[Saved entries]

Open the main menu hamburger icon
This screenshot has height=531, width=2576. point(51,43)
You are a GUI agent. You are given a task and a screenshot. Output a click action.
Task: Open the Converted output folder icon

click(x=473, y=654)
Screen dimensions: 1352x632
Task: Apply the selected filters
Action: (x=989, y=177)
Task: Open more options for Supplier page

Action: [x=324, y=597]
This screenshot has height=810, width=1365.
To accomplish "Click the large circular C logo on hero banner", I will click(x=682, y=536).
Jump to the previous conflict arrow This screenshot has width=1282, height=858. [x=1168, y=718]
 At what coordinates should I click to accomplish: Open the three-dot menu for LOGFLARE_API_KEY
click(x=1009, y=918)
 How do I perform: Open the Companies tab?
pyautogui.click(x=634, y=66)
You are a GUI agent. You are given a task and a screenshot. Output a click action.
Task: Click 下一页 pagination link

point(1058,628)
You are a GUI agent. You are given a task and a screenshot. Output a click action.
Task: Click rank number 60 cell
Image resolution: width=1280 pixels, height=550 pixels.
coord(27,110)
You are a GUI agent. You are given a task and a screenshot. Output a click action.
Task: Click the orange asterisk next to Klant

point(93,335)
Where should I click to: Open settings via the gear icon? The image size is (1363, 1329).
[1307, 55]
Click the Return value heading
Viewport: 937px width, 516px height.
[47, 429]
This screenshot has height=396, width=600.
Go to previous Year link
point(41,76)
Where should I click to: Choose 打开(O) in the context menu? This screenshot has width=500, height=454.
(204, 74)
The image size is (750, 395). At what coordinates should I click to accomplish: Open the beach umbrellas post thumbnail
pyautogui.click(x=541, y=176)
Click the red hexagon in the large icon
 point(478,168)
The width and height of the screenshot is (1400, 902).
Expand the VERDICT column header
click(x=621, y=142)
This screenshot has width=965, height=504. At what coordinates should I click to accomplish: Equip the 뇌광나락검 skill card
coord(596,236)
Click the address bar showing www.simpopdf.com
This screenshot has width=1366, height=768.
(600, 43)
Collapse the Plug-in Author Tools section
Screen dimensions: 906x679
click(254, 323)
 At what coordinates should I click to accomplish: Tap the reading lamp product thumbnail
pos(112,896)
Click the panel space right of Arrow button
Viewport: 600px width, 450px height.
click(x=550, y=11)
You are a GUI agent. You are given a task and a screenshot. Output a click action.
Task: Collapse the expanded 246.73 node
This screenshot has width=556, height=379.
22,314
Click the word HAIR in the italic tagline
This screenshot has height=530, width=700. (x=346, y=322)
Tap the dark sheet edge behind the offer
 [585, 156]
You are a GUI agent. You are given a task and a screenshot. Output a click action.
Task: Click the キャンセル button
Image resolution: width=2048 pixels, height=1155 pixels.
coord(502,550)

**HOW TO COMPLETE THIS TASK**
Every entry, from top to bottom, should be repeated word for word.

**SOLUTION TO THIS PROBLEM**
Open the main menu hamburger icon
This screenshot has height=531, width=2576. point(51,43)
You are a GUI agent. You are given a task and a screenshot. Output a click action.
Task: Open the Converted output folder icon

click(x=473, y=654)
Screen dimensions: 1352x632
Task: Apply the selected filters
Action: (x=989, y=177)
Task: Open more options for Supplier page

Action: [x=324, y=597]
This screenshot has height=810, width=1365.
To accomplish "Click the large circular C logo on hero banner", I will click(x=682, y=536).
Jump to the previous conflict arrow This screenshot has width=1282, height=858. [x=1168, y=718]
 At what coordinates should I click to accomplish: Open the three-dot menu for LOGFLARE_API_KEY
click(x=1009, y=918)
 How do I perform: Open the Companies tab?
pyautogui.click(x=634, y=66)
You are a GUI agent. You are given a task and a screenshot. Output a click action.
Task: Click 下一页 pagination link

point(1058,628)
You are a GUI agent. You are given a task and a screenshot. Output a click action.
Task: Click rank number 60 cell
Image resolution: width=1280 pixels, height=550 pixels.
coord(27,110)
You are a GUI agent. You are given a task and a screenshot. Output a click action.
Task: Click the orange asterisk next to Klant

point(93,335)
Where should I click to: Open settings via the gear icon? The image size is (1363, 1329).
[1307, 55]
Click the Return value heading
Viewport: 937px width, 516px height.
[47, 429]
This screenshot has height=396, width=600.
Go to previous Year link
point(41,76)
Where should I click to: Choose 打开(O) in the context menu? This screenshot has width=500, height=454.
(204, 74)
The image size is (750, 395). At what coordinates should I click to accomplish: Open the beach umbrellas post thumbnail
pyautogui.click(x=541, y=176)
Click the red hexagon in the large icon
 point(478,168)
The width and height of the screenshot is (1400, 902).
Expand the VERDICT column header
click(x=621, y=142)
This screenshot has width=965, height=504. At what coordinates should I click to accomplish: Equip the 뇌광나락검 skill card
coord(596,236)
Click the address bar showing www.simpopdf.com
This screenshot has width=1366, height=768.
(600, 43)
Collapse the Plug-in Author Tools section
Screen dimensions: 906x679
click(254, 323)
 At what coordinates should I click to accomplish: Tap the reading lamp product thumbnail
pos(112,896)
Click the panel space right of Arrow button
Viewport: 600px width, 450px height.
click(x=550, y=11)
You are a GUI agent. You are given a task and a screenshot. Output a click action.
Task: Collapse the expanded 246.73 node
This screenshot has width=556, height=379.
22,314
Click the word HAIR in the italic tagline
This screenshot has height=530, width=700. (x=346, y=322)
Tap the dark sheet edge behind the offer
 [585, 156]
You are a GUI agent. You are given a task and a screenshot. Output a click action.
Task: Click the キャンセル button
Image resolution: width=2048 pixels, height=1155 pixels.
coord(502,550)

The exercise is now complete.